Delphine Jones Takes a Chance by Beth Morrey

Delphine Jones Takes a Chance by Beth Morrey

Author:Beth Morrey [Morrey, Beth]
Language: eng
Format: epub
Publisher: Penguin Publishing Group
Published: 2022-04-05T00:00:00+00:00


CHAPTER 32

We squeezed in a last lesson before Christmas, after one of my shifts at Merhaba. Selassie had decorated the restaurant with an abundance of fairy lights, hanging enormous baubles from the ceiling and sprinkling fake snow on the shelves that I kept sweeping up along with cake crumbs. Roz came straight from school, settled herself in her usual seat and fixed me with her hard stare.

“This is better,” she said, waving my latest essay, which I’d finished before work that morning. “You actually have a point to make. Some of it is verging on original.”

I’d slaved over it, comparing Jane Eyre with Rebecca, exploring jealousy and obsessive love via Mrs. Reed and Mrs. Danvers. I was pleased with it, and tried not to be cast down by Roz’s faint praise—she’d clearly been taking pointers from Mrs. Boleyn. There was something buoyant about her, bouncing in her seat as she circled and underlined.

“You’re getting there,” she said, pushing the papers back to me, liberally scribbled with green pen. “You just need to loosen up a bit. Have some fun. Like Em.” She nodded at my daughter, who’d just arrived with her rucksack over her shoulder. “Her essays are wicked.”

I often invited Em to join us, because she liked Selassie’s lemonades, and listening to us talk—mostly listening to Roz talk. Just as I’d worshipped Miss Challoner, Em adored Mrs. Gill, and I loved watching her little face light up as Roz took us both through a new poem, or staged one of her literary quizzes. Something was different today though. Roz was cheery but distracted, checking her phone and messing with her hair, which was blonder, cascading around her shoulders. She also didn’t eat, whereas usually she would tuck into a slice of Abrihet’s cake and talk with her mouth full. After discussing my written work, we looked at an unfamiliar sonnet by Thomas Wyatt, but she kept fiddling with her phone like she was waiting for a message. Something was afoot, and Em noticed it too, her eyes narrowing as she watched us.

“Is anything wrong?” I asked finally.

Roz jumped, looking defensive. “Nothing, what? Nothing, why?”

“You seem like you’re on edge. What is it?”

She twirled a sachet of sugar around her fingers. “Oh, I don’t know. I was thinking about how I gave it all up. My degree. For the film. Obviously wanted that more, at the time.”

“Do you regret giving it up?” asked Em.

“The degree? Yes, all the time. I wonder where I’d be if I’d carried on. Maybe a professor somewhere, writing impenetrable books.”

“No,” Em said. “I meant, do you regret giving up acting?”

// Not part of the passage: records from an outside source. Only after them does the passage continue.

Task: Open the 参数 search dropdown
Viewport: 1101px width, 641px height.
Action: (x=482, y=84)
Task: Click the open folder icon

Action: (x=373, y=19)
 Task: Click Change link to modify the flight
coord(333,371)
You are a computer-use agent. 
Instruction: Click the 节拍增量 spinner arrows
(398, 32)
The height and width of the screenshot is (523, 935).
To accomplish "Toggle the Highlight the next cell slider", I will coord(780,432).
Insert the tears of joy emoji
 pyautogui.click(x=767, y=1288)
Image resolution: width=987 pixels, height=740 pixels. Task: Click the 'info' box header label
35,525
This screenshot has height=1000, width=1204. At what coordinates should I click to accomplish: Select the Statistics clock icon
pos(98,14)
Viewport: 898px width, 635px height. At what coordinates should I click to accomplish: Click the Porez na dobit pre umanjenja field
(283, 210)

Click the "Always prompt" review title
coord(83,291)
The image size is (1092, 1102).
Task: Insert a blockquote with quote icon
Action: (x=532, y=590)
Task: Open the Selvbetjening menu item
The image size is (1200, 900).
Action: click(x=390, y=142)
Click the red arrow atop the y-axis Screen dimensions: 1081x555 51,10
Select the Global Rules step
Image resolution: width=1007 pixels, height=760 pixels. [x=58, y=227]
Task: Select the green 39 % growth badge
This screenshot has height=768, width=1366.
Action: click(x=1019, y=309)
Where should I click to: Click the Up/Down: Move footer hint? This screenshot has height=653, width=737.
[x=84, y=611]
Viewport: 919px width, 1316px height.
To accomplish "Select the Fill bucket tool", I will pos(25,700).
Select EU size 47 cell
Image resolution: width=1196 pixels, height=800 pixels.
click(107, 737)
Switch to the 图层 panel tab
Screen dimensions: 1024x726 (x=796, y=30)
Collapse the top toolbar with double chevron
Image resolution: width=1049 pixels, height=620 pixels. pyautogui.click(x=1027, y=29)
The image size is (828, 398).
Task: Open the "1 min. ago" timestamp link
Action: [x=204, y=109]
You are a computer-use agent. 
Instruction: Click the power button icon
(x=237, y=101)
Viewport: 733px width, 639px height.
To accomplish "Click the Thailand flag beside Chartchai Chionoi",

“Oh.” Roz seemed nonplussed. “Well, maybe I didn’t. Just . . . put it to one side, while I was teaching.”

“Past participle,” I said. “Aren’t you still teaching?”

“Yes, of course.” Roz tugged at her hair, flustered. “I’ve got an audition,” she blurted.

“Really? What for?”

“A big BBC drama. The lead role.” She was trying to sound casual but it was clear she was bursting to tell someone.

“What’s it about?”

She put her elbows on the table and whispered as if confiding a state secret.